By Gabriel Lenz (UC Berkeley)
Like many researchers, I worry constantly about whether findings are true or merely the result of a process variously called data mining, fishing, capitalizing on chance, or p-hacking. Since academics face extraordinary incentives to produce novel results, many suspect that “torturing the data until it speaks” is a common practice, a suspicion reinforced by worrisome replication results (1,2).
Data torturing likely slows down the accumulation of knowledge, filling journals with false positives. Pre-analysis plans can help solve this problem. They may also help with another perverse consequence that has received less attention: a preference among many researchers for very simple approaches to analysis.
This preference has developed, I think, as a defense against data mining.

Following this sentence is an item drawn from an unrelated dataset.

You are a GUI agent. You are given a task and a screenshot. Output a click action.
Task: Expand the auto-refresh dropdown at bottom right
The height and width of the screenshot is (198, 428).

For example, one of the many ways researchers can torture their data is with control variables. They can try different sets of control variables, they can recode them in various ways, and they can interact them with each other until the analysis produces the desired result. Since we almost never know exactly which control variables really do influence the outcome, researchers can usually tell themselves a story about why they chose the set or sets they publish. Since control variables could be “instruments of torture,” I’ve learned to secure my wallet whenever I see results presented with controls. Even though the goal of control variables is to rule out alternative explanations, I often find bivariate results more convincing. My sense is that many of my colleagues share these views, preferring approaches that avoid control variables, such as difference-in-differences estimators. In a sense, avoiding controls partially disarms the torturer.